Покровский был прирожденным слухачом. В эфире — в этом шестом океане — он находил свою стихию и, когда работал на рации, напоминал птицу, которая поет самозабвенно, ничего не видя и не слыша вокруг. Что он думал, о чем мечтал, плавая в этом беспокойном море, где никогда не бывает штиля, никто не знал. Он сидел в наушниках часами, хотя можно было положить микротелефоны на стол и на расстоянии услышать голос центральной рации. Ее густой баритон, как сирена флагманского корабля, заглушал пискливые голоса дальних и близких маломощных раций, и пропустить ее вызов было мудрено. Но Покровский жил в хаосе этих звуков и мог просидеть две смены, лишь бы его никто не беспокоил, не докучал ему обыденными солдатскими побрехушками и суетной командой — принеси то, сделай это…
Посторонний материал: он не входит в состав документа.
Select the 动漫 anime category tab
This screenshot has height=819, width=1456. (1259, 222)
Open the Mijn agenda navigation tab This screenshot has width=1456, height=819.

Собеседник он был никудышный: только «да» и «нет», разговорить его никому не удавалось, ничего он не рассказывал о себе, все больше слушал да молчал, спасался от назойливых говорунов в закрытой кабине рации.
Покровский еще больше замкнулся, когда их с Полыниным сняли со штабной «АК-1» и перевели на эту «РСБ», смонтированную на полуторке, и отправили в батальон.